▸ **DATASET ENTRIES**
************
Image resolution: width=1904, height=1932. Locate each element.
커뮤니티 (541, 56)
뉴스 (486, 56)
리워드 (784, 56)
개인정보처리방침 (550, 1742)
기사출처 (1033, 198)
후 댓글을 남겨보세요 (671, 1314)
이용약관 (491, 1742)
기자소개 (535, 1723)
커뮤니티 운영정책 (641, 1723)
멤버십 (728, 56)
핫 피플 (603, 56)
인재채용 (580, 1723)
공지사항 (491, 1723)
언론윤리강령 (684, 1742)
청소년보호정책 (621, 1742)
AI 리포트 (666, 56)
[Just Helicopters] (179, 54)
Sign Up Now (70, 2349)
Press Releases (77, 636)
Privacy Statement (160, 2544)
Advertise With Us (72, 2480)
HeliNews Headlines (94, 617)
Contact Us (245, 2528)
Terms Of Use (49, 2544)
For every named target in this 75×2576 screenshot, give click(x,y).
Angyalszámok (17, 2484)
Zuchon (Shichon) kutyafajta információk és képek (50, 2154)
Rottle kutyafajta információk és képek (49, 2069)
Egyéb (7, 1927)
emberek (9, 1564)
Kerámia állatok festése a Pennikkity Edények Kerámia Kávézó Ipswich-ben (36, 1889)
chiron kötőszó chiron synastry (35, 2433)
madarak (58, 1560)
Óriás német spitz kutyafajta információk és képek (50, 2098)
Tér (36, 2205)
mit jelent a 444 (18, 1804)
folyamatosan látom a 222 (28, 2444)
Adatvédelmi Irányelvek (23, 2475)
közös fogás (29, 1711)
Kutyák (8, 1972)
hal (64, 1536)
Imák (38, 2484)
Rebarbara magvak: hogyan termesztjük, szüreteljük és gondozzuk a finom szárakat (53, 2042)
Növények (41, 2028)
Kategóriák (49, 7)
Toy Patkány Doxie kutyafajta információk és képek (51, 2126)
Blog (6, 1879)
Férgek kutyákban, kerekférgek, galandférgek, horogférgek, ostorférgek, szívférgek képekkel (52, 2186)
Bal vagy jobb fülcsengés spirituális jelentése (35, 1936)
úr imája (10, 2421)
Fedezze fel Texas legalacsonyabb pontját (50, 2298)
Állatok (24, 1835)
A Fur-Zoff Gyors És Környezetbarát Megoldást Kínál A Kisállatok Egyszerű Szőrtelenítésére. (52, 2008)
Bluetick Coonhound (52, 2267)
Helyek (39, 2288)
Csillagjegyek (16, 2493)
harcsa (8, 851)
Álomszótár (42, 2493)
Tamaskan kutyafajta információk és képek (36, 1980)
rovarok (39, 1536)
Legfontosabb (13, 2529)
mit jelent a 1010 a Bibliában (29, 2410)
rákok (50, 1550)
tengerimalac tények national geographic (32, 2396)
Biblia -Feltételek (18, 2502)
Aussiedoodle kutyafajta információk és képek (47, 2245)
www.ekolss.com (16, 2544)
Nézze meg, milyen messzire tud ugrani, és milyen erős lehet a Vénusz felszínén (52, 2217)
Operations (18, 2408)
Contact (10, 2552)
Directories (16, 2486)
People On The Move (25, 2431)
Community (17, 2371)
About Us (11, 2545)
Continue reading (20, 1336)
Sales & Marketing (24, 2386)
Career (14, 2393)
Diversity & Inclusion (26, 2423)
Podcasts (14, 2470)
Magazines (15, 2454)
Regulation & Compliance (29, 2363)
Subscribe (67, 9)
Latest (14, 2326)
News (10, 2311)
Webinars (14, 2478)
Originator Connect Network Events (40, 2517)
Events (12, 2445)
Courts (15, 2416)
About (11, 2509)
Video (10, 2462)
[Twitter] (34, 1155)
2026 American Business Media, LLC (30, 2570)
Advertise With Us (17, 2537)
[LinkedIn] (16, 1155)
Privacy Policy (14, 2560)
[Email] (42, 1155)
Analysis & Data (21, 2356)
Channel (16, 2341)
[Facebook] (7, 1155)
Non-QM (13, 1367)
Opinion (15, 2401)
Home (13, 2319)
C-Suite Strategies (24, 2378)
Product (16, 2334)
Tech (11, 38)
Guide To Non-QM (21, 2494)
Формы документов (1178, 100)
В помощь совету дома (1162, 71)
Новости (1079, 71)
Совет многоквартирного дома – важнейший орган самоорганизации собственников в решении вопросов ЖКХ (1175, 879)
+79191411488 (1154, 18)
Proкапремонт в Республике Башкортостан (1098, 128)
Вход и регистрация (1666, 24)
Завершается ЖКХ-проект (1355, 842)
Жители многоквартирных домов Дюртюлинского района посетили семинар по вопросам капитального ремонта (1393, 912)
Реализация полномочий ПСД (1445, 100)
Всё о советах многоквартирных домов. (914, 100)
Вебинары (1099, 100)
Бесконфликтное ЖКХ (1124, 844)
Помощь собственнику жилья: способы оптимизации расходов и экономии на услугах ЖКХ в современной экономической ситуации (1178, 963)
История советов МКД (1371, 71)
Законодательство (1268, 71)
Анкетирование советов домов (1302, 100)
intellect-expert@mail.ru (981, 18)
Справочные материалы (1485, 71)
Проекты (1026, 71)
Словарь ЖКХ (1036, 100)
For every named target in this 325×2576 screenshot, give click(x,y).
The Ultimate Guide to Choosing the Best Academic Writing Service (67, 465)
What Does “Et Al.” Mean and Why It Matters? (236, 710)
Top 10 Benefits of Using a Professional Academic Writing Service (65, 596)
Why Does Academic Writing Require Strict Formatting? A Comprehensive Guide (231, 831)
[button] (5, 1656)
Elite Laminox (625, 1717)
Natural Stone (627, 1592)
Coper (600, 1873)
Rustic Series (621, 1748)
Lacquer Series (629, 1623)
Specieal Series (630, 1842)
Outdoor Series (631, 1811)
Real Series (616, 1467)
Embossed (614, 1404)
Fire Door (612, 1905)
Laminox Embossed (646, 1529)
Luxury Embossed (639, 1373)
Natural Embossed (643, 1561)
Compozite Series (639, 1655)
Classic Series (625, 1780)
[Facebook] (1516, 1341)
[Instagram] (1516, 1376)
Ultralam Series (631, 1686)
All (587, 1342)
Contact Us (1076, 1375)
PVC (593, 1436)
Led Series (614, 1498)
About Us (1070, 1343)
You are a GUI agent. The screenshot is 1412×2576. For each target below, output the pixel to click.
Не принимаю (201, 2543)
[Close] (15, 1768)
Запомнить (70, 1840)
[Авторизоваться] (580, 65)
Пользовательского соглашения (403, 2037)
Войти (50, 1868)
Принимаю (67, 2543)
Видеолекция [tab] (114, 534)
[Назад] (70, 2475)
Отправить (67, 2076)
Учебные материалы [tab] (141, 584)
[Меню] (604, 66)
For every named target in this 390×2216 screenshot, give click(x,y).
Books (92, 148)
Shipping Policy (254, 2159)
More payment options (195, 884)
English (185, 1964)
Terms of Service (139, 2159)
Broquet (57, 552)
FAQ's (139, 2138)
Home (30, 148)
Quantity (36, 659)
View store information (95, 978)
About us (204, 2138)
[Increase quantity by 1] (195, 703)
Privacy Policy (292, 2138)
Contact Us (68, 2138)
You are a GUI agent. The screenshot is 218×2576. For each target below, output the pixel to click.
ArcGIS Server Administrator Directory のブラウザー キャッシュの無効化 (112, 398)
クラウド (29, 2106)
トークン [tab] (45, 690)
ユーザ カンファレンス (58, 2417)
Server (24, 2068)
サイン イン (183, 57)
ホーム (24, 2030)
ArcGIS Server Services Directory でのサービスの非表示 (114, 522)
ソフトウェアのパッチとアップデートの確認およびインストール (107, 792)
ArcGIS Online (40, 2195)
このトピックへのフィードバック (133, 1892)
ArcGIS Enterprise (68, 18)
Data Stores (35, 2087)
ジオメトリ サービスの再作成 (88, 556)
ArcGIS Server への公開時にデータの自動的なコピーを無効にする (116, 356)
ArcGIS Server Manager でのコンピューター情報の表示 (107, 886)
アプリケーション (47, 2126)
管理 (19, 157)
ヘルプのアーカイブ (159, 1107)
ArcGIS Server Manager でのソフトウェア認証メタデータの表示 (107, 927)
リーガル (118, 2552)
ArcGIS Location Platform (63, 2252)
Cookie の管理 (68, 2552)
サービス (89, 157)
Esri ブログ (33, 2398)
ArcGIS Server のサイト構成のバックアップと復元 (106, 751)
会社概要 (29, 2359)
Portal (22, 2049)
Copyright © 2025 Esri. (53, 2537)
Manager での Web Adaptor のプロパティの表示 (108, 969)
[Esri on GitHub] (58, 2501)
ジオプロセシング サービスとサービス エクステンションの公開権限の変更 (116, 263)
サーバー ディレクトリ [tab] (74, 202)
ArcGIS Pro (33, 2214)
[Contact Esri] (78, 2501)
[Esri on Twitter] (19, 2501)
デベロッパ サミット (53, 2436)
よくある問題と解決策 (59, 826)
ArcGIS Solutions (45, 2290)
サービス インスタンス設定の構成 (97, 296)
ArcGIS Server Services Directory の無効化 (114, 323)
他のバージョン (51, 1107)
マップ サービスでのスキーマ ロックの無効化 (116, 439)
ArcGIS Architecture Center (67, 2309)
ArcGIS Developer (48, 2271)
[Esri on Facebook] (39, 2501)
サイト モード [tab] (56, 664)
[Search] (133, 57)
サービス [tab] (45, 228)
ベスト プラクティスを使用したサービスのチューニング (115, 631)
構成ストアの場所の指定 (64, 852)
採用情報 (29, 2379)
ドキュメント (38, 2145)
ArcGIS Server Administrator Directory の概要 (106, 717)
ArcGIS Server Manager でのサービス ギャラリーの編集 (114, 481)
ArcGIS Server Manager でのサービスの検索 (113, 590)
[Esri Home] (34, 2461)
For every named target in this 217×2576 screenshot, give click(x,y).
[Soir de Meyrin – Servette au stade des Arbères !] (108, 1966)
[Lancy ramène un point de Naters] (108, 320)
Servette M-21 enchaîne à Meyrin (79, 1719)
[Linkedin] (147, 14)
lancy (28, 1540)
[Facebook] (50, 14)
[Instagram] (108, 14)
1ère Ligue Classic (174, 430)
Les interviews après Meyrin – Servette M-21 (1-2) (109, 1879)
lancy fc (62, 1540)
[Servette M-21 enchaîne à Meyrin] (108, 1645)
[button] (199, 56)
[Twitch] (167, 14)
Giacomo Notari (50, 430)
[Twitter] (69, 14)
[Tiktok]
************
▸ **REQUIRED ACTION**
All lines above from the one holding "Совет многоквартирного дома" to the one holding "For every named target in this 325×2576", inclusive, are to be copied exactly; no other line is wanted.

▸ **SOLUTION FOR THIS TASK**
Совет многоквартирного дома – важнейший орган самоорганизации собственников в решении вопросов ЖКХ (1175, 879)
+79191411488 (1154, 18)
Proкапремонт в Республике Башкортостан (1098, 128)
Вход и регистрация (1666, 24)
Завершается ЖКХ-проект (1355, 842)
Жители многоквартирных домов Дюртюлинского района посетили семинар по вопросам капитального ремонта (1393, 912)
Реализация полномочий ПСД (1445, 100)
Всё о советах многоквартирных домов. (914, 100)
Вебинары (1099, 100)
Бесконфликтное ЖКХ (1124, 844)
Помощь собственнику жилья: способы оптимизации расходов и экономии на услугах ЖКХ в современной экономической ситуации (1178, 963)
История советов МКД (1371, 71)
Законодательство (1268, 71)
Анкетирование советов домов (1302, 100)
intellect-expert@mail.ru (981, 18)
Справочные материалы (1485, 71)
Проекты (1026, 71)
Словарь ЖКХ (1036, 100)
For every named target in this 325×2576 screenshot, give click(x,y).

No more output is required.